Assignment:
Please reproduce the lines from the one containing "Given: Click the Save track floppy icon" through the end of the data below exactly as they stand, and omit all pictures.

:::::

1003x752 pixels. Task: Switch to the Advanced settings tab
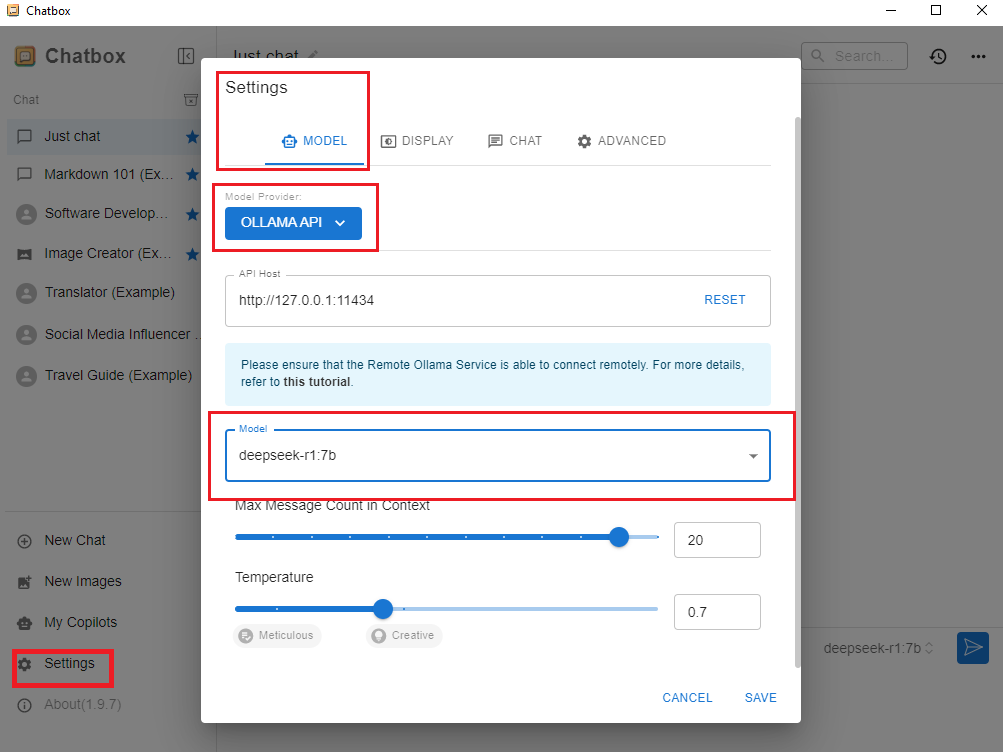coord(621,141)
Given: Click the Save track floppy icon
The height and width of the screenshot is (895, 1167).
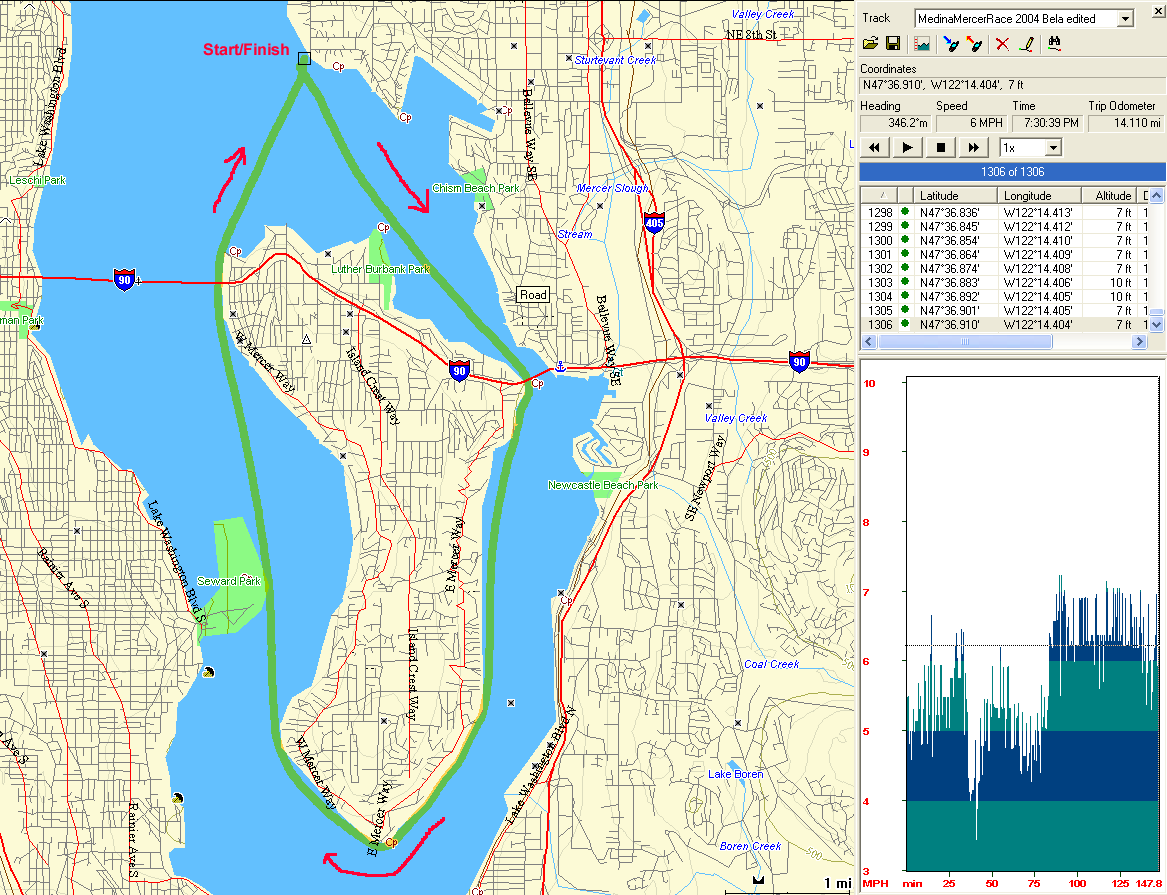Looking at the screenshot, I should click(893, 44).
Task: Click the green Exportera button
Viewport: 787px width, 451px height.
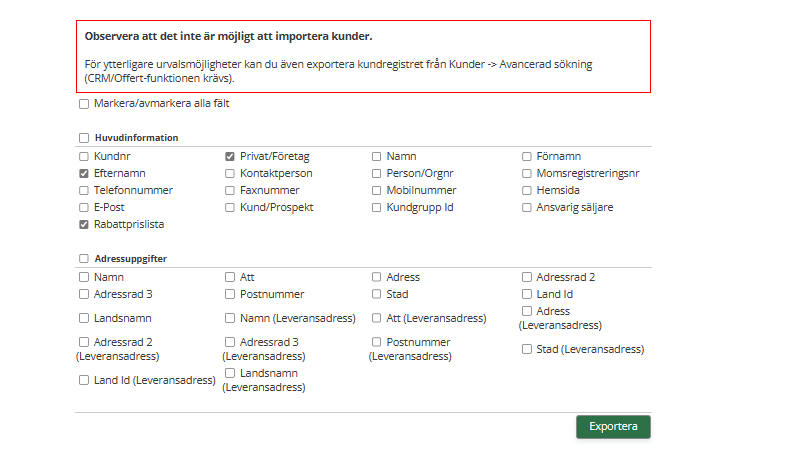Action: (x=613, y=427)
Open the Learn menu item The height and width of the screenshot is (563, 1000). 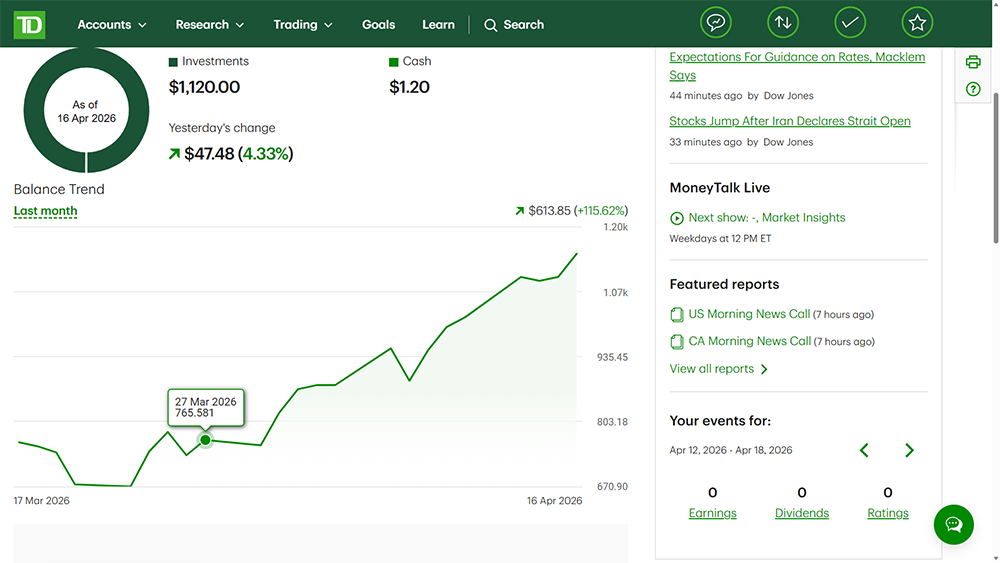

:::::

Result of this exercise:
Given: Click the Save track floppy icon
The height and width of the screenshot is (895, 1167).
Looking at the screenshot, I should click(893, 44).
Task: Click the green Exportera button
Viewport: 787px width, 451px height.
Action: (x=613, y=427)
Open the Learn menu item The height and width of the screenshot is (563, 1000). 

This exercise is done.